Girls have seen 18 months' of hard work come to fruition as they flew in a light aircraft they built themselves this weekend.
A team of pupils have been constructing the microlight one evening each week since September 2016 and they finally took to the skies in the aircraft yesterday (Sunday 1 July).
This engineering project has been run with the British Microlight Aircraft Association (BMAA) as part of the organisation’s New Horizons scheme. The BMAA funds the project and the school is responsible for building the aircraft.
Fresh from passing its official BMAA safety tests, the microlight was launched at Headcorn Aerodrome in Kent. It was flown by a team of different instructors on a number of separate flights – one for each of the girls involved and one extra for the Headmistress, who was keen to experience the girls’ handiwork for herself!
Headmistress Samantha Price said: “At Benenden we are developing the engineers of the future. Engineering skills are invaluable in today’s workplace and are only going to become more important as technology develops further.
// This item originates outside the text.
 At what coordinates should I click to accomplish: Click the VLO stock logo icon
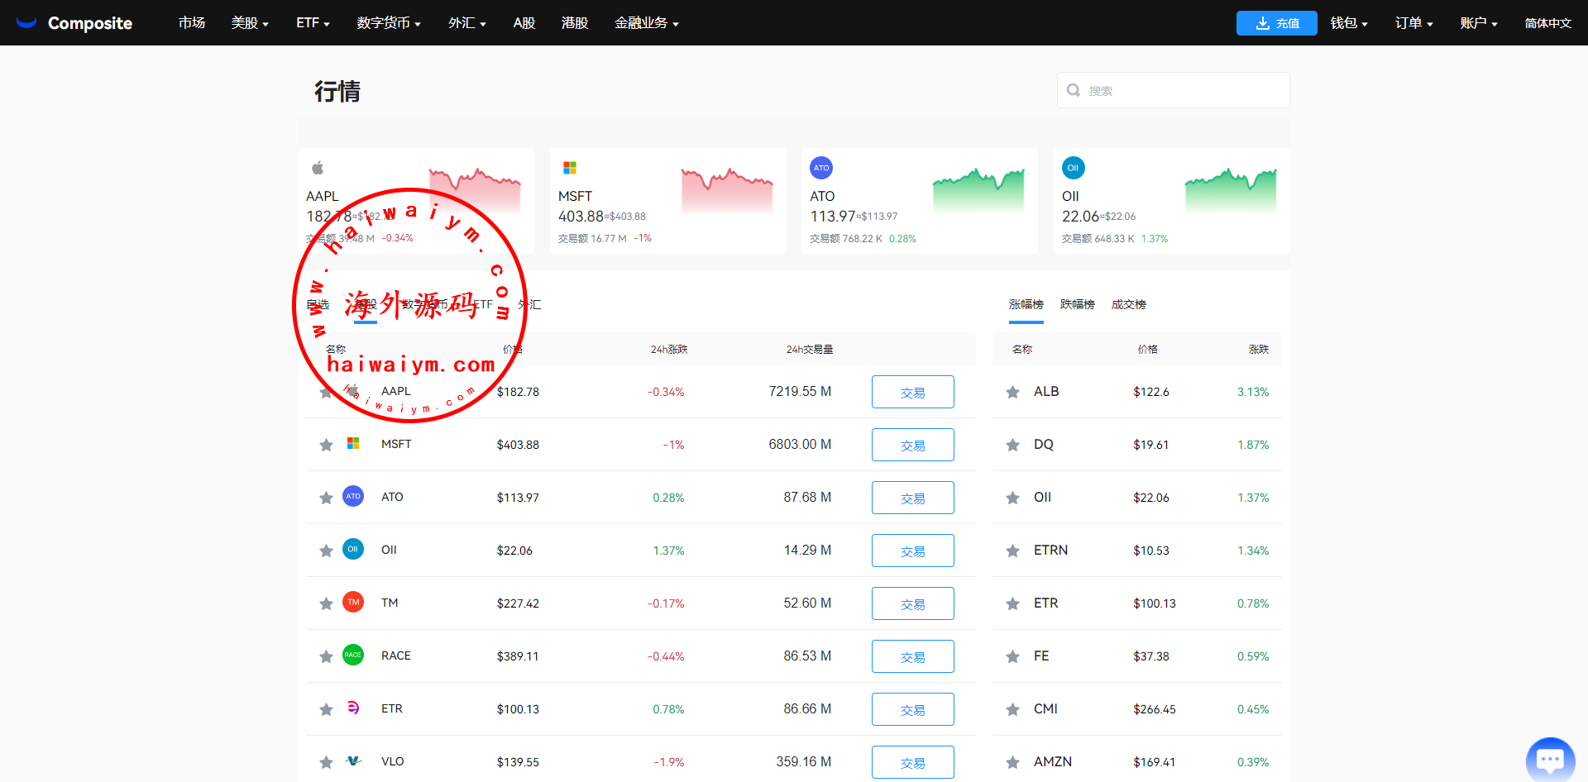tap(353, 761)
“I am so pleased to see how the girls have embraced this project. Also, they have inspired girls in the younger years who I am sure will be looking forward to taking on their own engineering projects in the future.”
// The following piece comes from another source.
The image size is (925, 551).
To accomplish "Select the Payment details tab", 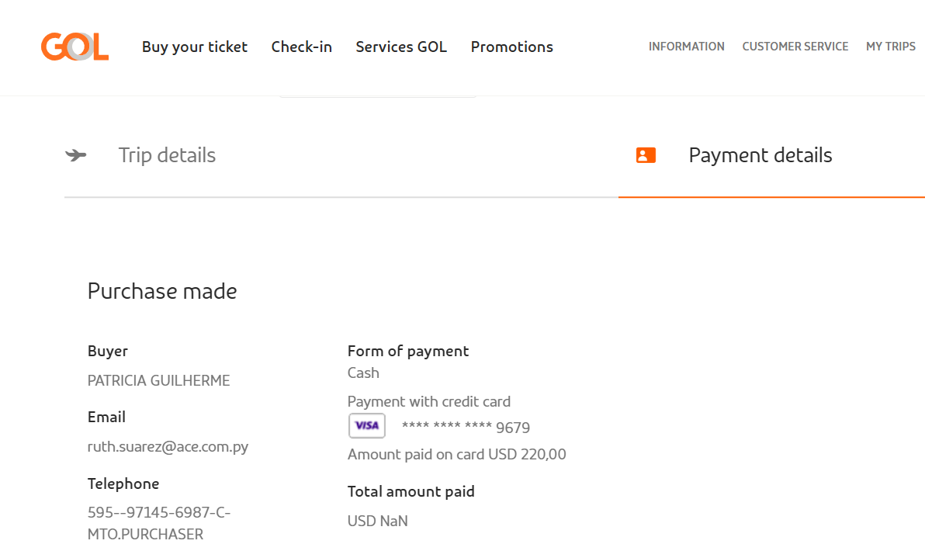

In September 2016, a team of 28 girls began work on the microlight, devoting two hours to the project every Thursday evening. Over more than 50 weekly sessions, the entire aircraft was built by the girls themselves, under the stewardship of four staff members. All the girls who began the project have continued until its completion, although eight of the older girls from the original group have finished Benenden to go to university.
The girls have put their own stamp on the microlight in places: for example, it is decorated in Benenden’s colours and the registration mark is G-GRLS.
Zara Hussain, 18, is one of those pupils who has been working on the microlight. She said: “I thoroughly enjoyed working in a team towards a common goal and learning new skills, especially for such a physically large, yet intricate project. This developed my passion in engineering further, which I am going to study at Oxford next year.”
Matt Commander, Benenden’s Deputy Head for Staff and Co-Curricular, has overseen the project. He said: “This is a great example of girls getting involved in engineering. We’re really keen to promote STEM (Science, Technology, Engineering and Maths) activities and for the girls to do something practical in this area – what better way than to build an aircraft?’
“This isn’t a project where the pupils are watching as the adults do all the work. The girls have done it all themselves – every nut and bolt has been their work. They have developed so many skills and attributes throughout this project: Hard work, commitment, patience, teamwork and listening to expert advice; these will all stay with them for life.”
The BMAA owns the microlight and will now sell it, with proceeds going back into the New Horizons scheme. The BMAA New Horizons project is available to all schools and colleges, independent or state.
Ben Syson, the BMAA’s chief engineer, said: “The girls at Benenden School have done a great job and should feel suitably proud of their achievement. We’re really pleased that they’ve gained so much from the experience – and had the opportunity to fly in their own creation.”
Benenden has already identified its next engineering project – constructing a Caterham 7 racing car.